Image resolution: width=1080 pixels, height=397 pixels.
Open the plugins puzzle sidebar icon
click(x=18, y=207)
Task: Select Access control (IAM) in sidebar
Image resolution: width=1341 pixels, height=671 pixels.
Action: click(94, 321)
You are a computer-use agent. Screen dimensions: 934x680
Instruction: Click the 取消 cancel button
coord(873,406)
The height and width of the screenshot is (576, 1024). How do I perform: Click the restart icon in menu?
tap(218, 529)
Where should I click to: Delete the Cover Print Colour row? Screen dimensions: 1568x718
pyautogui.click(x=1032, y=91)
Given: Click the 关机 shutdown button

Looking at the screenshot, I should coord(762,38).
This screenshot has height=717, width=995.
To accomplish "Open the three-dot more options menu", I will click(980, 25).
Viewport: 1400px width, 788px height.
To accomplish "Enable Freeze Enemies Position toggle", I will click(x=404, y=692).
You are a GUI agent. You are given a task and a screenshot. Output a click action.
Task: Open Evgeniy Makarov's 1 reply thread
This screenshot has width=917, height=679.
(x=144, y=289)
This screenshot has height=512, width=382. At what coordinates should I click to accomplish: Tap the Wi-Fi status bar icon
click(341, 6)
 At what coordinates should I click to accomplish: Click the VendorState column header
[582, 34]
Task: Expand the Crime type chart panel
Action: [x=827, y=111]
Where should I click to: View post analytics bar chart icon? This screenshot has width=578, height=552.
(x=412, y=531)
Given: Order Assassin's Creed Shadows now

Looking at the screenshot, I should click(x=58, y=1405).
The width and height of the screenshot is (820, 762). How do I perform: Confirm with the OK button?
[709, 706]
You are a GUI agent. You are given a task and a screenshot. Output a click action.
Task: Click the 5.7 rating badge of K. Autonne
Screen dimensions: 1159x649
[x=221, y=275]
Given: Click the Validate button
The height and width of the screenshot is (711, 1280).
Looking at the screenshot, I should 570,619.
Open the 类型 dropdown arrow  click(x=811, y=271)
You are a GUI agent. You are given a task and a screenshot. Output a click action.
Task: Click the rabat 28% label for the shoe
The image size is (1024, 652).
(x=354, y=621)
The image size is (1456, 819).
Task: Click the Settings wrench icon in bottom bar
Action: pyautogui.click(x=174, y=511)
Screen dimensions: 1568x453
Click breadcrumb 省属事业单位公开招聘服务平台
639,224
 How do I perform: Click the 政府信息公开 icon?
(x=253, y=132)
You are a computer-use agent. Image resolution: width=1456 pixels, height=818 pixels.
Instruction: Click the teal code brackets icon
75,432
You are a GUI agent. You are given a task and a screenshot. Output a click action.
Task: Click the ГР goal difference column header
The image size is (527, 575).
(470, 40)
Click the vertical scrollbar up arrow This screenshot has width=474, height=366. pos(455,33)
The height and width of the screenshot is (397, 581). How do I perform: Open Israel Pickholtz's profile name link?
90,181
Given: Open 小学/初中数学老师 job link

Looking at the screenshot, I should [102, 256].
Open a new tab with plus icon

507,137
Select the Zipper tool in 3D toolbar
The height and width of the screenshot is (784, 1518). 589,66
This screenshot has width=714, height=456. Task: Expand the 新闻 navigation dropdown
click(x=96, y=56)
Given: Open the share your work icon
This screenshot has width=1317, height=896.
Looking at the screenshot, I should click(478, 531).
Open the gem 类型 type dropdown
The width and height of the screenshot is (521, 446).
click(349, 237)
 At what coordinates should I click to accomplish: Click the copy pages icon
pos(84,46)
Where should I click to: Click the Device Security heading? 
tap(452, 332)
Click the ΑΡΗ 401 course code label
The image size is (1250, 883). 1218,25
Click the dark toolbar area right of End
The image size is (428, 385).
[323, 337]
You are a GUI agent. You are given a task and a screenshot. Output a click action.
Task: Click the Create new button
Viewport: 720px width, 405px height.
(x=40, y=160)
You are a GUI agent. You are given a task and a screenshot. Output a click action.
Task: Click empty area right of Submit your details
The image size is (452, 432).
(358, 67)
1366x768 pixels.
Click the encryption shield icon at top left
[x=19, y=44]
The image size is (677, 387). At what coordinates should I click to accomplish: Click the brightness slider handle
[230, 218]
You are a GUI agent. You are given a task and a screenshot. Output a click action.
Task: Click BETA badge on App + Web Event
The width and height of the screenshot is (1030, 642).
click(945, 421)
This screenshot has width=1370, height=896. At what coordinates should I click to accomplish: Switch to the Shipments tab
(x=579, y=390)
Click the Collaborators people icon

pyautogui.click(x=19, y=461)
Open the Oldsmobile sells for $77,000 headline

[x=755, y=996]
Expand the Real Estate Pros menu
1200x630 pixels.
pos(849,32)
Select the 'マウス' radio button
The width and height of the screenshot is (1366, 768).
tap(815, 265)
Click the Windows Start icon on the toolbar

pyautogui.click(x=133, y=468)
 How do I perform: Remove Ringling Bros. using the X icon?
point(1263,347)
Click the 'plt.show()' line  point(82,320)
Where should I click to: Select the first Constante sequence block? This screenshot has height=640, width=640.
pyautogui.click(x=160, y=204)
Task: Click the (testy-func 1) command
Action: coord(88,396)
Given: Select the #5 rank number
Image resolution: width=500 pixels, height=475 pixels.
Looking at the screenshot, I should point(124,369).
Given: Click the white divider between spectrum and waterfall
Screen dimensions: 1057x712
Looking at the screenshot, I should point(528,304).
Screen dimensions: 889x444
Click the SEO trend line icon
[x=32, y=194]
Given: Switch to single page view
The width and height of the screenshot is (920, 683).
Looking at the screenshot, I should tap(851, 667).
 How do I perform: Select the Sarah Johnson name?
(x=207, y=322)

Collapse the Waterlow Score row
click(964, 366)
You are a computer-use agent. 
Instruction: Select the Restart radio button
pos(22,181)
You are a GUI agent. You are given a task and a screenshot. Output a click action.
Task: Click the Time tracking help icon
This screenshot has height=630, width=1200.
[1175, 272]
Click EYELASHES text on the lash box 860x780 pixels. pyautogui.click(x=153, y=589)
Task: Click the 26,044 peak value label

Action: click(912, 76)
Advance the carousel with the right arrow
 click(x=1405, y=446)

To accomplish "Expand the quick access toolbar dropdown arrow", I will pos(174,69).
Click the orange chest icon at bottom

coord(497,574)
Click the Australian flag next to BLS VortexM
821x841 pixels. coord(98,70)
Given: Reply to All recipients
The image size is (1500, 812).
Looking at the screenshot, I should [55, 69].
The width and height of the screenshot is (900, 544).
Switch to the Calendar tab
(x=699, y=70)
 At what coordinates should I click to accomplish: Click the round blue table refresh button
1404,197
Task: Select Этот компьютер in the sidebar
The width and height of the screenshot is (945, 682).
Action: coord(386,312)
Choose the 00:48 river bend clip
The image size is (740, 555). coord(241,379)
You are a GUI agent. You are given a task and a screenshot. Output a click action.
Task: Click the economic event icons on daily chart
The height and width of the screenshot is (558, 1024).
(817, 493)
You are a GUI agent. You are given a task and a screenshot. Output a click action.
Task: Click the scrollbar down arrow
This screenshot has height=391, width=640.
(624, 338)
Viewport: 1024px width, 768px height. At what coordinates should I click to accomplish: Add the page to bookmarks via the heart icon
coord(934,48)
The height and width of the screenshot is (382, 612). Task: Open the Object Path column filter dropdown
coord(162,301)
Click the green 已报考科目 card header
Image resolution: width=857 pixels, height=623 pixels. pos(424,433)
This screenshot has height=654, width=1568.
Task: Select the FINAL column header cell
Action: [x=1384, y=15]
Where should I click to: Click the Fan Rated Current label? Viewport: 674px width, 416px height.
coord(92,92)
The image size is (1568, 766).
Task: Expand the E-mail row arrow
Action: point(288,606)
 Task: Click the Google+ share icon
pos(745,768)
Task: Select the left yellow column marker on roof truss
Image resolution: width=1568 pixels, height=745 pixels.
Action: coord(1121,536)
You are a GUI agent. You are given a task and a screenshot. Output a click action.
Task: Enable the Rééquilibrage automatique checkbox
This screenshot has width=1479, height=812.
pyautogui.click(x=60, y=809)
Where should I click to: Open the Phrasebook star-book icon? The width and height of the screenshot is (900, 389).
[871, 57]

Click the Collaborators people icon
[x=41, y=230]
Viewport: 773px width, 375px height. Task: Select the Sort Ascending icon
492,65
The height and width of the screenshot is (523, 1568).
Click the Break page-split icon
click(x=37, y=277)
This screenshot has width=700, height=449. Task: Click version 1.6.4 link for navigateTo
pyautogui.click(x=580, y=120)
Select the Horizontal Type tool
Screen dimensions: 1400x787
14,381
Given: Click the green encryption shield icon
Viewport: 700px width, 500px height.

--

What needs to be done: Gather every line from the listing above in which "badge" appears, and copy those lines.

Completed exercise:
Task: Click the 5.7 rating badge of K. Autonne
Task: Click BETA badge on App + Web Event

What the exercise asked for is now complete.